» **About this task**
Return every line of the data below that includes the string "each".

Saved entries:
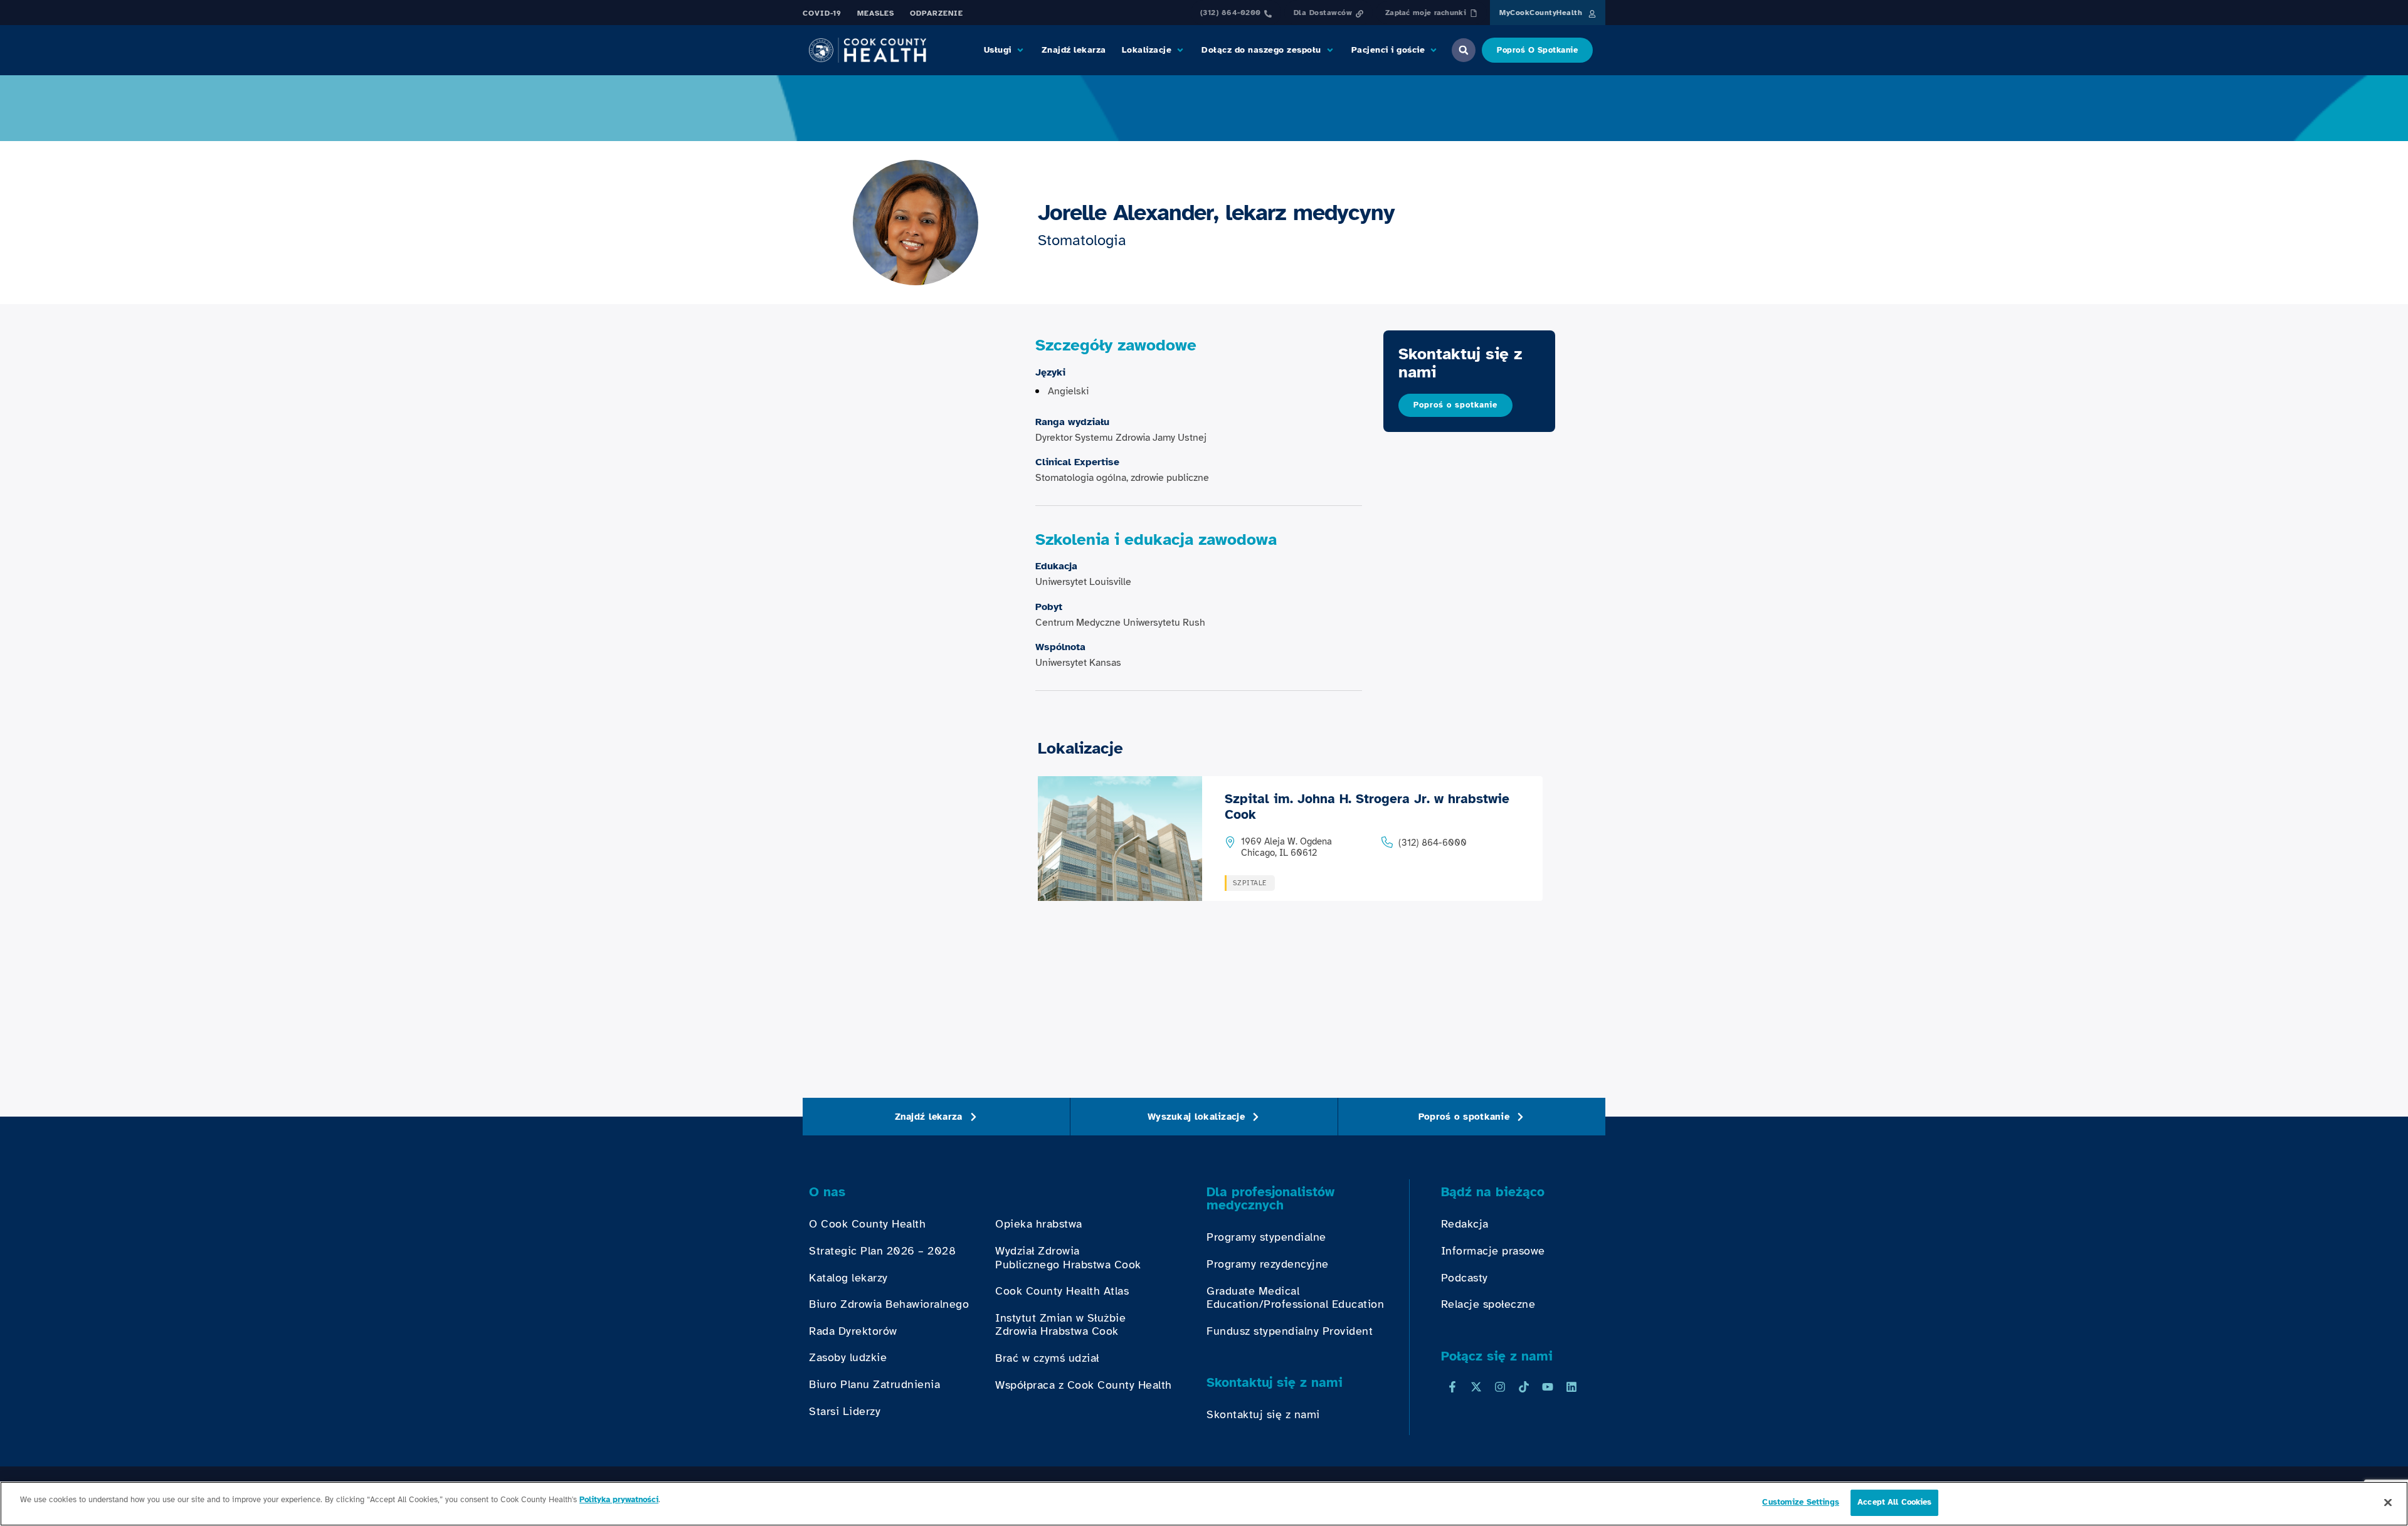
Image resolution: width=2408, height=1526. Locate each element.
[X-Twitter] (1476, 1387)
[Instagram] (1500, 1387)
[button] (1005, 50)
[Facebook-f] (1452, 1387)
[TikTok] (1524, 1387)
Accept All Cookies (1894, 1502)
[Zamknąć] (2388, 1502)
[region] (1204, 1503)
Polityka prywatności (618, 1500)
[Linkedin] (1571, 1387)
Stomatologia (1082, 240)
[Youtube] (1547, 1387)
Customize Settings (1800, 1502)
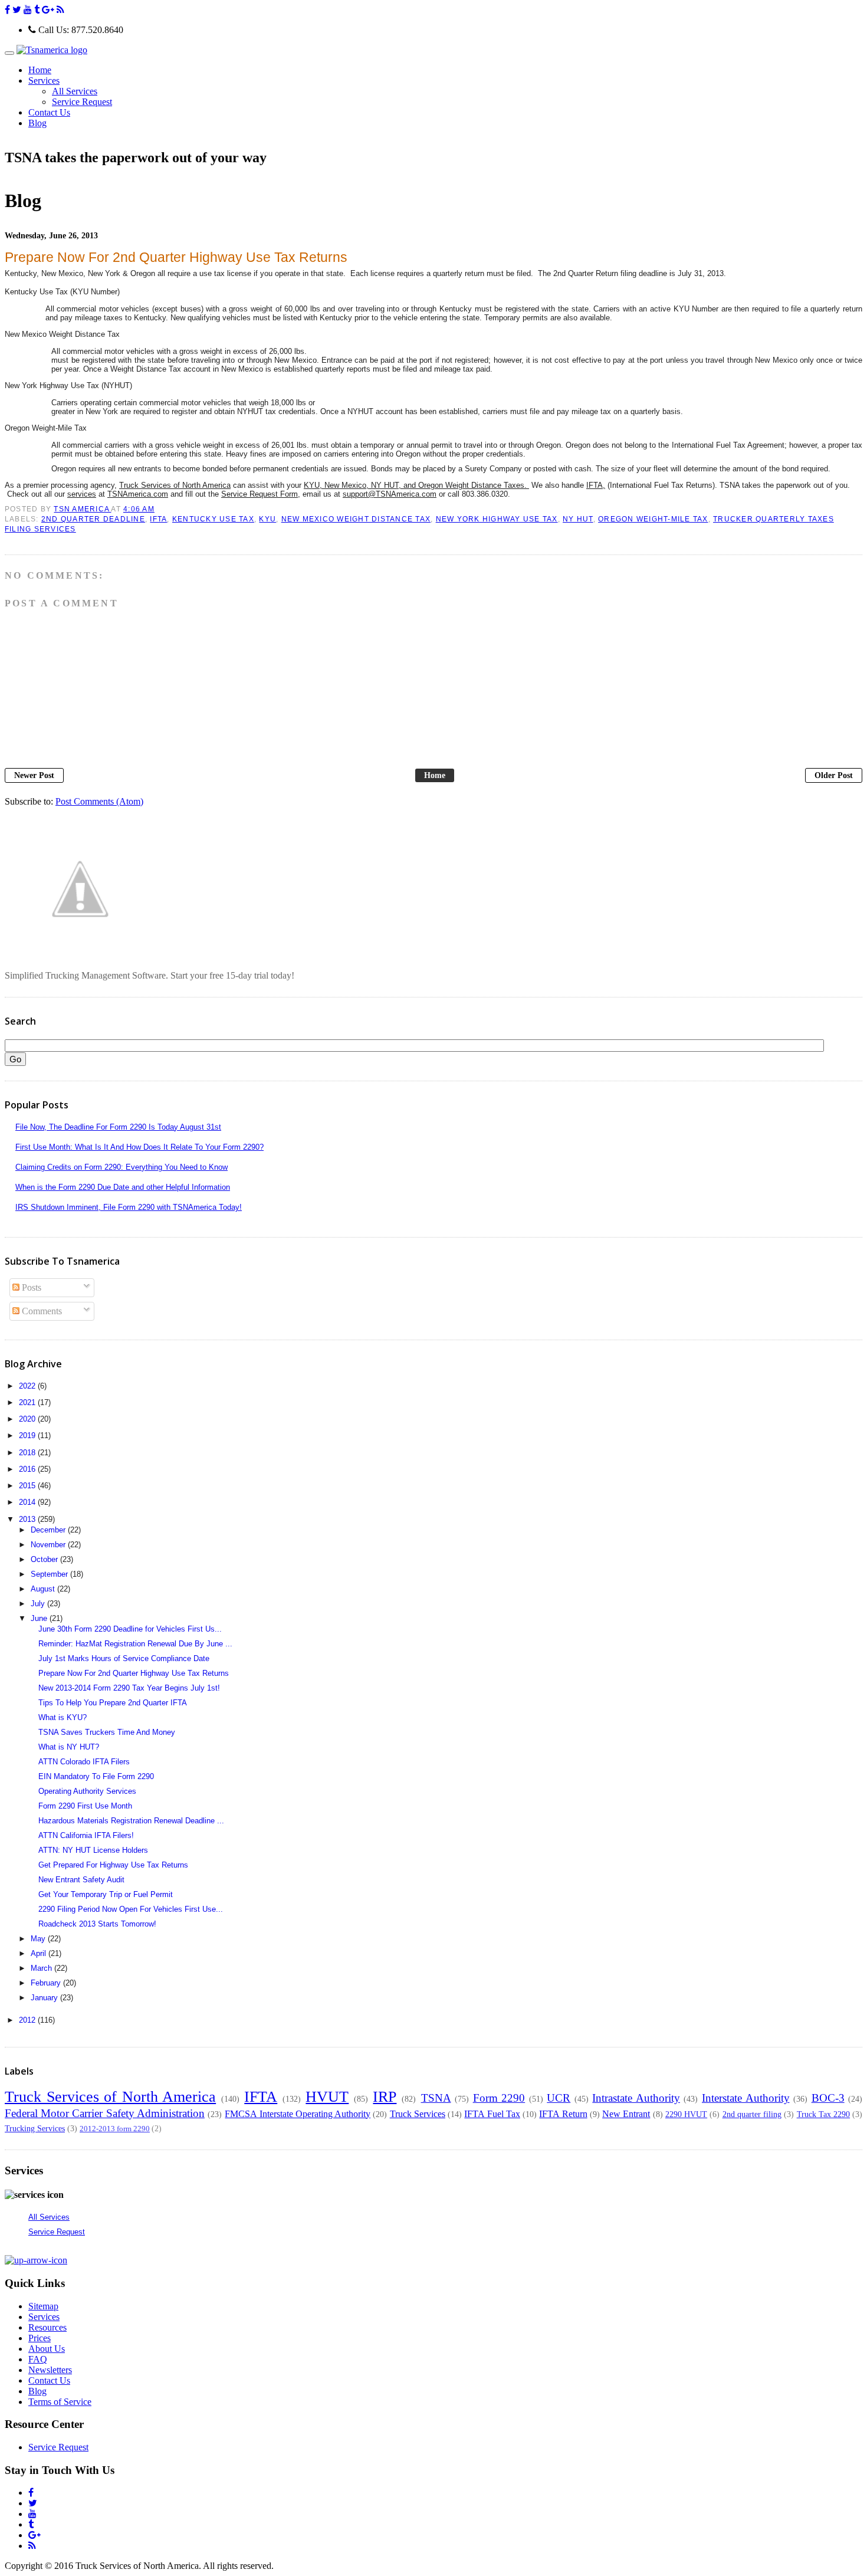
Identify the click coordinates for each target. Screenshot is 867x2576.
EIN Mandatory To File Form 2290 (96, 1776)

» **Exercise output**
Image resolution: width=2408, height=1526. Locate each element.
Identify the click coordinates for each target. Screenshot is 867x2576.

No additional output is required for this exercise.